I find peace through forgiveness
 
Forgive
I find peace through forgiveness.

After feeling hurt or wronged by another person, I may wonder, “How could they do that?” When I am upset, I may seek answers, believing answers will ease my pain. Yet peace comes not through logic or reason, but through spiritual understanding. While I may never know how or why something happened, I can always find peace through forgiveness.

Shifting my awareness from the situation, softly breathing in Spirit, I focus on my heart space. I ask my Higher Power for understanding. As I release defensiveness or blame, the healing love of God frees me and all concerned from this experience.

I choose to forgive and my mind and heart are at peace.
Create in me a clean heart, O God, and put a new and right spirit within me.—Psalm 51:10

Daily Word

MajestyJo 03-20-2014 01:51 PM

Not only forgiveness of others, but for ourselves too. That was the hardest part for me even though I knew that my God was forgiving and His Love was unconditional.

bluidkiti 03-21-2014 10:03 AM

You remind me Jo of when I was doing my amends list that I was told to put myself on that list also. To make amends to myself and forgive myself. I was also told that God had already forgiven me.

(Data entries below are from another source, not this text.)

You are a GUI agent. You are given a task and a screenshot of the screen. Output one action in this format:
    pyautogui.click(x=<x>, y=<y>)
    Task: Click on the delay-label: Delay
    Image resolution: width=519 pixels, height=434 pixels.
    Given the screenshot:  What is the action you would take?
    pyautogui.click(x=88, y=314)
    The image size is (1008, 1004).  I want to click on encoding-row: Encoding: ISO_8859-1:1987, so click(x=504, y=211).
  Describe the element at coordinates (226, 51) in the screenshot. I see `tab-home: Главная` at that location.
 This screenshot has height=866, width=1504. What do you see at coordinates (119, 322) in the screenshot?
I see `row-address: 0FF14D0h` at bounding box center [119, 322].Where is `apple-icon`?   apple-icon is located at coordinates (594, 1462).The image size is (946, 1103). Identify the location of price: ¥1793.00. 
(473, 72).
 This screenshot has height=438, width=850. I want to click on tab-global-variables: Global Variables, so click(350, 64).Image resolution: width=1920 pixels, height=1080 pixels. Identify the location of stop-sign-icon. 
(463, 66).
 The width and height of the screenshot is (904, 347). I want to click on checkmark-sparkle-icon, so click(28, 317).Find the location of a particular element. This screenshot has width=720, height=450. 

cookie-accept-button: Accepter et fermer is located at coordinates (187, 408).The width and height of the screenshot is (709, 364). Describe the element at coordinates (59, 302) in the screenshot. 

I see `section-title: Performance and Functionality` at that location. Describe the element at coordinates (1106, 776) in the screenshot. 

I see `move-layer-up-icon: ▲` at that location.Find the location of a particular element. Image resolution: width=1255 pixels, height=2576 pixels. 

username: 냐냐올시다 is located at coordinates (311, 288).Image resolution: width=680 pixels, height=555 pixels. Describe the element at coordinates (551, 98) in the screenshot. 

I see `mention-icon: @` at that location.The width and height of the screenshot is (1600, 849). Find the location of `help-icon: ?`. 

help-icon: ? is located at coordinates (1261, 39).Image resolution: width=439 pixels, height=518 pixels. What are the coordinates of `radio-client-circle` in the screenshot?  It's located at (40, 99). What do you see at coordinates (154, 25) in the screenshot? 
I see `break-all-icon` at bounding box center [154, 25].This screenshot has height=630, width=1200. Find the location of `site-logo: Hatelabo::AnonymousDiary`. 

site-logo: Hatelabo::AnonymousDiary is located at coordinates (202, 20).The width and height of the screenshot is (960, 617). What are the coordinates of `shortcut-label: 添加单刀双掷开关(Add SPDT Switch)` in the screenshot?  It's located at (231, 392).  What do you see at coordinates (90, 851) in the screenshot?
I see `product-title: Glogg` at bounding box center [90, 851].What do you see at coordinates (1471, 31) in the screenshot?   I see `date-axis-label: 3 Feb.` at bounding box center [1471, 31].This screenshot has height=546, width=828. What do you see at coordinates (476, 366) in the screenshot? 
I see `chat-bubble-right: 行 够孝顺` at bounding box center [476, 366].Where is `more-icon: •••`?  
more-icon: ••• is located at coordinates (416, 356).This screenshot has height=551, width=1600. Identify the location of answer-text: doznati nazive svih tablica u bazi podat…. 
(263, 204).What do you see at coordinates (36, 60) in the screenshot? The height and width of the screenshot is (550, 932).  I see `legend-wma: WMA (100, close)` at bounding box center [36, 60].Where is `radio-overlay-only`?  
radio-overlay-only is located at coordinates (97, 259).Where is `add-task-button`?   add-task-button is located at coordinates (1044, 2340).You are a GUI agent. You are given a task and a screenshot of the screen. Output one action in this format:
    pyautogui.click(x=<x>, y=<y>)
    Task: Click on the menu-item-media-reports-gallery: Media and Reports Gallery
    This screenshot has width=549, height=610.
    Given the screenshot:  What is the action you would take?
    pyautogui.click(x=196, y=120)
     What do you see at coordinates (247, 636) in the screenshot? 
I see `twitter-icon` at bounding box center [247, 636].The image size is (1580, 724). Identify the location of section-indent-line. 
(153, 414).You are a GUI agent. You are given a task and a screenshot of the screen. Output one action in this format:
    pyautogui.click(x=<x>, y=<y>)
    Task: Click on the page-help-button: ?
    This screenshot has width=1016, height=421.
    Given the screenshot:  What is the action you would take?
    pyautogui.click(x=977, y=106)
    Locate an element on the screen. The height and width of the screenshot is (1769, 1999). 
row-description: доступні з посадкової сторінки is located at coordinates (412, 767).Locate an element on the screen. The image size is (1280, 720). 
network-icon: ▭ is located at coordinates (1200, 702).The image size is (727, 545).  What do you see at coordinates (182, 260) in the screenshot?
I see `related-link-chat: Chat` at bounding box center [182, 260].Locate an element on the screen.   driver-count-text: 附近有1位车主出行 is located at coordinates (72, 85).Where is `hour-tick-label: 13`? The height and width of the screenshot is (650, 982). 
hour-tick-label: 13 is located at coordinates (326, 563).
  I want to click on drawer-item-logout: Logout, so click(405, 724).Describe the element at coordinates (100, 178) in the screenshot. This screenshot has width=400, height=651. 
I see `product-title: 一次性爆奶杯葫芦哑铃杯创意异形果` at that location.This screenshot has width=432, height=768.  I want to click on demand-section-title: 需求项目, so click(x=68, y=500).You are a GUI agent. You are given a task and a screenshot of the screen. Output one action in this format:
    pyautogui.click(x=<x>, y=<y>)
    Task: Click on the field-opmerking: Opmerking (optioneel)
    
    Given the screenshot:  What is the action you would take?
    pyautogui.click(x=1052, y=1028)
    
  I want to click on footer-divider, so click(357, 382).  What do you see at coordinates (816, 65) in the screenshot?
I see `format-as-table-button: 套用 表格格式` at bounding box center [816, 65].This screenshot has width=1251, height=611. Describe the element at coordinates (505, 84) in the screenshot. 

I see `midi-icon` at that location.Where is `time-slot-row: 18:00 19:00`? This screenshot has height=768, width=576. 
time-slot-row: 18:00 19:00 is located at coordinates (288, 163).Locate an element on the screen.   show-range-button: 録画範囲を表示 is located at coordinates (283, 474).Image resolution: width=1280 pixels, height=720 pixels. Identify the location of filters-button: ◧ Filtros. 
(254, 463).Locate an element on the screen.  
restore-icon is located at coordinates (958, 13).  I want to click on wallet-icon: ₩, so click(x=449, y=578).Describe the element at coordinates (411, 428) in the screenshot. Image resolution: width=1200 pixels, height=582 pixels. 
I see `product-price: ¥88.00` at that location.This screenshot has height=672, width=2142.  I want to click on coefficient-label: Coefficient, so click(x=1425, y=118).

MajestyJo 03-21-2014 12:57 PM

Had a guy share at a meeting and say, "I starting making an amend to myself the day I walked through the doors of recovery."

Amends isn't saying "I'm sorry!" It means changing yourself, so you won't continue to make the same mistakes and going to someone and sharing and telling them that you won't do it again. It take a long time for us to get to that stage, it isn't a quick "Sorry! I am out of here." It isn't about the other person, it is about our part and what we did to get us to that situation. It isn't always the drug, but the thinking behind the addiction, and that is what we need to change.

I had a counsellor tell me at 6 years sober, "Why haven't you forgiven yourself?" I stared at her, my mouth was open, and I said, "I never thought to ask." I didn't feel worthy of forgiveness and was playing the martyr and the victim.